Item-finding records
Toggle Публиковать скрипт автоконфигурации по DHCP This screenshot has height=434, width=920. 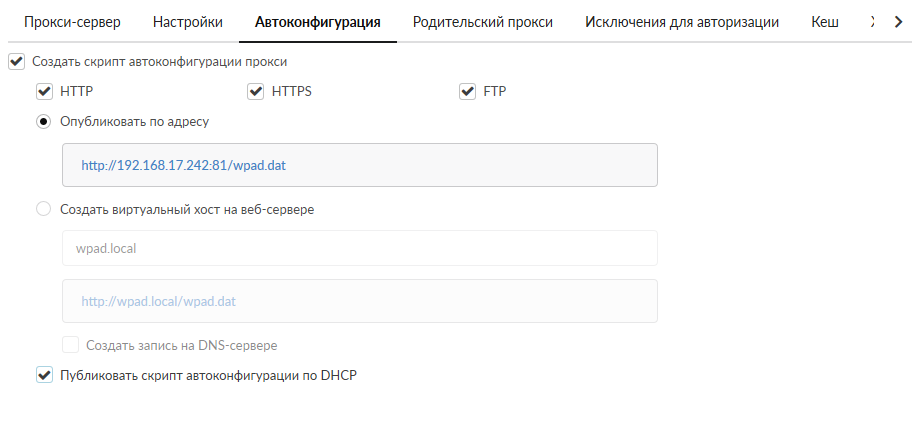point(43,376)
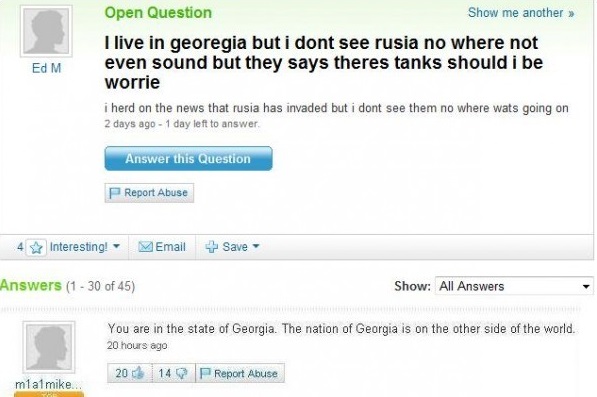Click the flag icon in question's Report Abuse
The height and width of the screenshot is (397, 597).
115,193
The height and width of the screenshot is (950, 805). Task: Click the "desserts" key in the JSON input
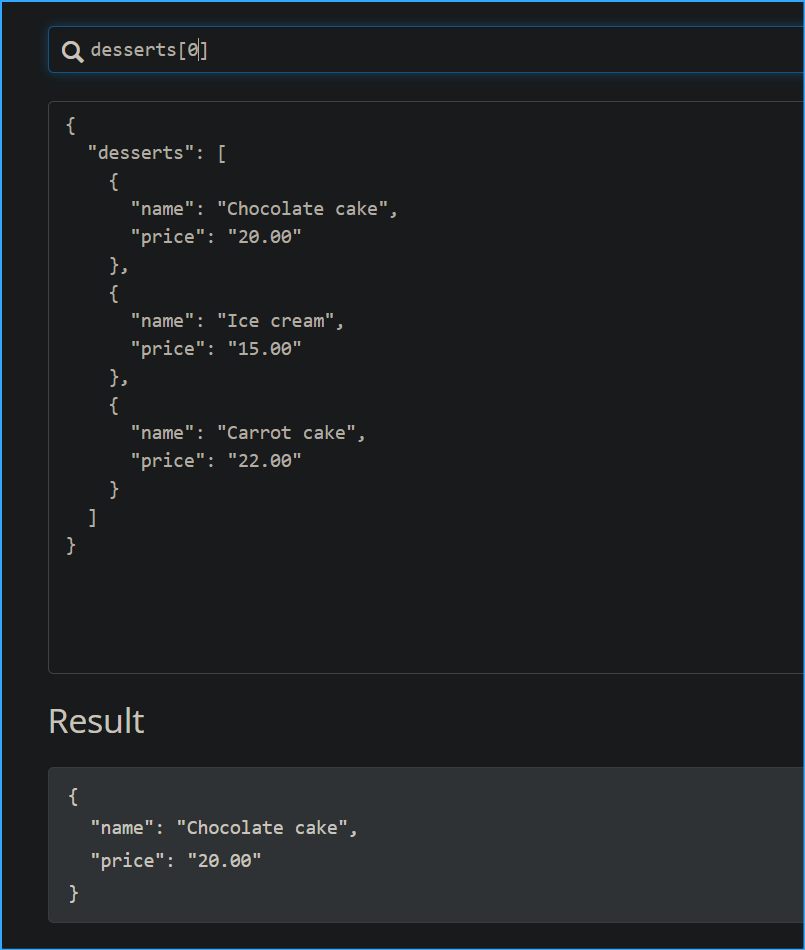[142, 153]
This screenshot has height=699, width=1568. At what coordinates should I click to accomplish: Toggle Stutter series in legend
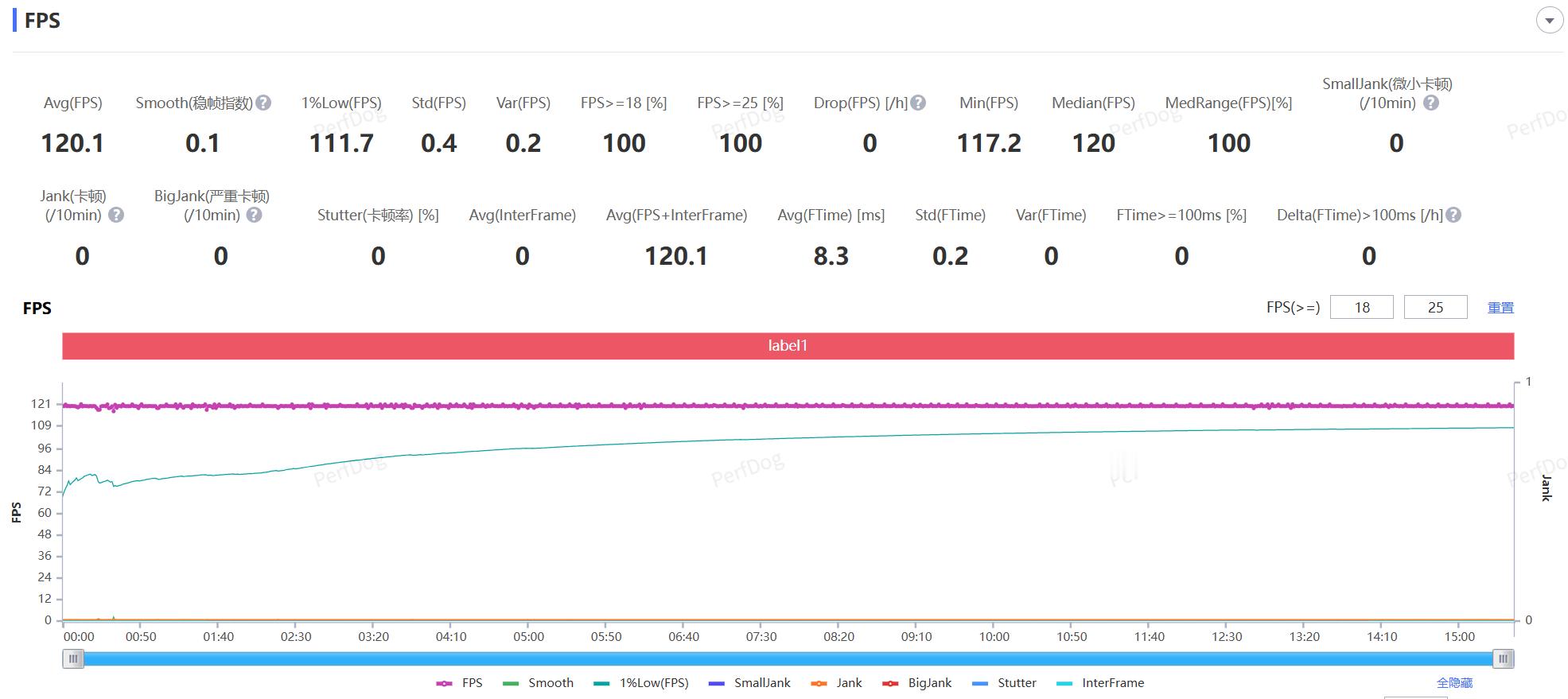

Requirement:
Copy the items verbatim, from the line containing "The height and width of the screenshot is (950, 805)." through the end of the items, including both ends. Omit the pictures from your copy.

Response to this task:
The height and width of the screenshot is (950, 805). Task: Click the "desserts" key in the JSON input
[142, 153]
This screenshot has height=699, width=1568. At what coordinates should I click to accomplish: Toggle Stutter series in legend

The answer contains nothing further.